Carlos Ferreirinha fala sobre inspirações do marketing de luxo e a fotografia

por Revista FHOX

O que o marketing de luxo tem a ver com a fotografia? No que ele pode ajudar quando surgem novos negócios? Foi o que Carlos Ferreirinha, maior formador de opinião sobre negócios e gestão de Luxo e Premium da América Latina questionou aos participantes do Congresso Fotografar 2018.

“Minha missão aqui hoje é inquieta-los, fazer com que vocês se conectem a reflexões”, brincou.

Segundo o especialista, o mercado não é o mesmo que foi há 20 anos, e muito menos os clientes. Por conta da rápida evolução, é preciso que o fotógrafo saiba se locomover junto com ele, para se destacar entre seus concorrentes e fazer com que as pessoas queiram contratar seus serviços.

Foto: Anabel Kovacs

“A gente não pode mais olhar o mercado como certo ou errado.
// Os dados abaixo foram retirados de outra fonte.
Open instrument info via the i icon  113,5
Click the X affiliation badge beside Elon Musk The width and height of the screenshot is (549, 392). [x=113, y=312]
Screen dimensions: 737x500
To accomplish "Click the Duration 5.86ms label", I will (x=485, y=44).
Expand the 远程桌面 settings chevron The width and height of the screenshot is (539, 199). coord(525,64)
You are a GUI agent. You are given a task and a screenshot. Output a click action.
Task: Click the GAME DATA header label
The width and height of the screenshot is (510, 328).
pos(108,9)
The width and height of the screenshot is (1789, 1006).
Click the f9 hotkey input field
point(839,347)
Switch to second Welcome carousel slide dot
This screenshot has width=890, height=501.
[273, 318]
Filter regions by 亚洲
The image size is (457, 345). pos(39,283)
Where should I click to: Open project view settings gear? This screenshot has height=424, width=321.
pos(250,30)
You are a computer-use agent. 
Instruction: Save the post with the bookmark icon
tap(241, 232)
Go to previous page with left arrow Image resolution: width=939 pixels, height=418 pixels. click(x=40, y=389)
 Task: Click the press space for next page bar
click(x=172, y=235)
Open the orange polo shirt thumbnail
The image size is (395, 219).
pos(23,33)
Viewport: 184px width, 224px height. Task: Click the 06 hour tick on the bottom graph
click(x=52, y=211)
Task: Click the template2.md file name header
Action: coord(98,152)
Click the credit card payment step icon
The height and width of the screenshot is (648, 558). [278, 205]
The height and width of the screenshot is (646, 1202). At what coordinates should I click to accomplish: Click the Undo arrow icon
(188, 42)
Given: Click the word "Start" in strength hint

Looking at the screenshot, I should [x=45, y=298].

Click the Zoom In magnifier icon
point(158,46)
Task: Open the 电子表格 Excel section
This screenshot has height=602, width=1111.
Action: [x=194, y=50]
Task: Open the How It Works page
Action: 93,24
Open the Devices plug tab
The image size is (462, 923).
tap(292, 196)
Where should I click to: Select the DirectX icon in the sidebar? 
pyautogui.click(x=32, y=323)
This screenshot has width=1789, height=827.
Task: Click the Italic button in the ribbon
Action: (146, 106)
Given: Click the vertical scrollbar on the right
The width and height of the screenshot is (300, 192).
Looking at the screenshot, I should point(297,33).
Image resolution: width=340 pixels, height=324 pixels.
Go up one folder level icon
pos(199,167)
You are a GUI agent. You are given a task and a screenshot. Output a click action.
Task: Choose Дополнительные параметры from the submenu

Ele virou de cabeça para baixo. As mudanças foram enormes a gente tem que observar a movimentação e seguir junto”, explica.

Para ele, que trabalha com negócios em empresas como EDS, Louis Vuitton – grupo LVMH, onde foi CEO Brasil e diretor sênior da América Latina, se espelhar em grandes marcas, principalmente do mercado de luxo e tentar se aproximar de suas linguagens e ideias de marketing pode ser uma boa estratégia.

Além disso, é precioso, ao mesmo tempo aproximar os clientes dessa nova linguagem e criar um bom relacionamento em cima desta nova evolução. “A jornada de consumo e o relacionamento devem andar lado a lado, tem que ser muito além. É preciso se questionar: onde as grandes marcas se destacam?”.

Foto: Anabel Kovacs

Utilizar a internet para isso, se aproximar de pessoas, buscar inspirações e criar coisas novas a partir do alcance que ela pode oferecer é essencial.

“Quantos de nós estamos nos conectando a essas novas oportunidades? Mas do que apenas olhar, ou observar de forma lateral é se perguntar: como é que eu traduzo isso para os tempos?”, questionou.

Aconselhando aos participantes do congresso, ele reforçou: “é preciso desaprender para aprender uma coisa nova. Tempos novos, novas eras, expectativas alteradas”.